Toward the end, the pain had practically driven Elizabeth Martin mad.

By then, the cancer had spread everywhere, from her colon to her spine, her liver, her adrenal glands and one of her lungs. Eventually, it penetrated her brain. No medication made the pain bearable. A woman who had been generous and good-humored turned into someone her loving family hardly recognized: paranoid, snarling, violent.

California's aid-in-dying law, authorizing doctors to prescribe lethal drugs to certain terminally ill patients, was two years from going into effect in 2016. But Martin did have one alternative to the agonizing death she feared: palliative sedation.

Under palliative sedation, a doctor gives a terminally ill patient enough sedatives to induce unconsciousness. The goal is to reduce or eliminate suffering, but in many cases the patient dies without regaining consciousness.

Martin's older sister Anita Freeman said, "At least she got into that coma state versus four to eight weeks of torture."

While aid-in-dying, or "death with dignity," is now legal in seven states and Washington, D.C., medically assisted suicide retains tough opposition. Palliative sedation, though, has been administered since the hospice care movement began in the 1960s and is legal everywhere.

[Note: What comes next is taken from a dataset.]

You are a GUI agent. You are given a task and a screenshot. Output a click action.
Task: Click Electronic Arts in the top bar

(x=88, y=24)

Doctors in Catholic hospitals practice palliative sedation even though the Catholic Church opposes aid-in-dying. According to the U.S. Conference of Catholic Bishops, the church believes that "patients should be kept as free of pain as possible so that they may die comfortably and with dignity."

Other groups, such as the National Hospice and Palliative Care Organization, recommend that providers use as little medication as needed.

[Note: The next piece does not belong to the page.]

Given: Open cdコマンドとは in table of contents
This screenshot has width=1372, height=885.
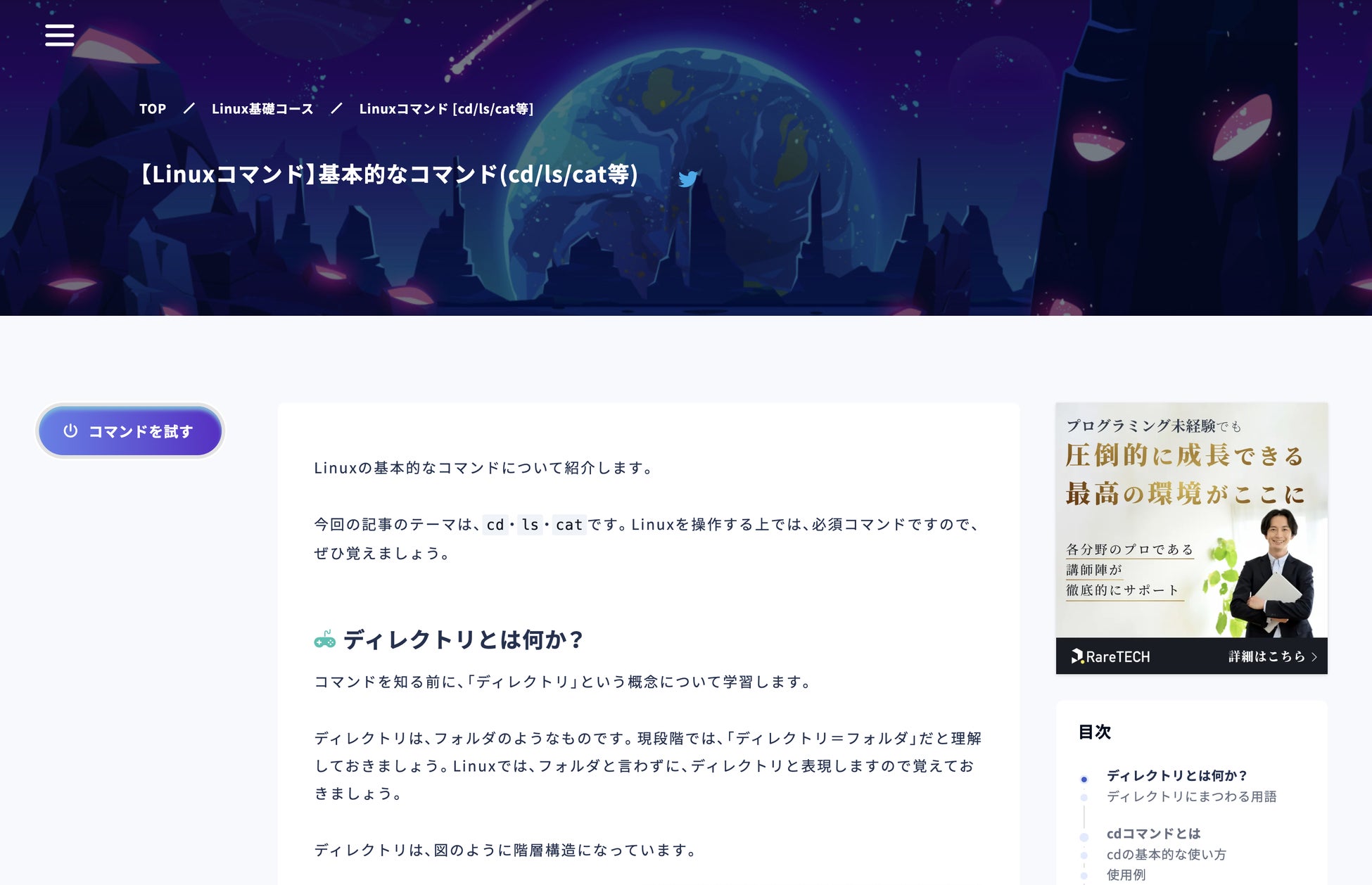Looking at the screenshot, I should click(x=1153, y=834).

Since there are no laws barring palliative sedation, the dilemma facing doctors who use it is moral rather than legal, said Timothy Quill, who teaches psychiatry, bioethics and palliative care medicine at the University of Rochester Medical Center in New York.

Some doctors are hesitant about using it "because it brings them right up to the edge of euthanasia," Quill said.

But many doctors who use palliative sedation say the line that distinguishes palliative sedation from euthanasia, including aid-in-dying, is intent.

Thomas Strouse, a psychiatrist and specialist in palliative care medicine at the UCLA Medical Center, said, "The goal of aid-in-dying is to be dead; that is the patient's goal. The goal in palliative sedation is to manage intractable symptoms."

Harlan Seymour said his wife, Jennifer Glass, received palliative sedation in 2015. A nonsmoker, she had metastatic lung cancer and faced a miserable death from suffocation brought on by fluids filling her lungs, her husband said.

Seymour said he wishes aid-in-dying had been available for his wife, but he did regard palliative sedation as a mercy for her. "Palliative sedation is slow-motion aid-in-dying," he said. "It was better than being awake and suffocating, but it wasn't a good alternative."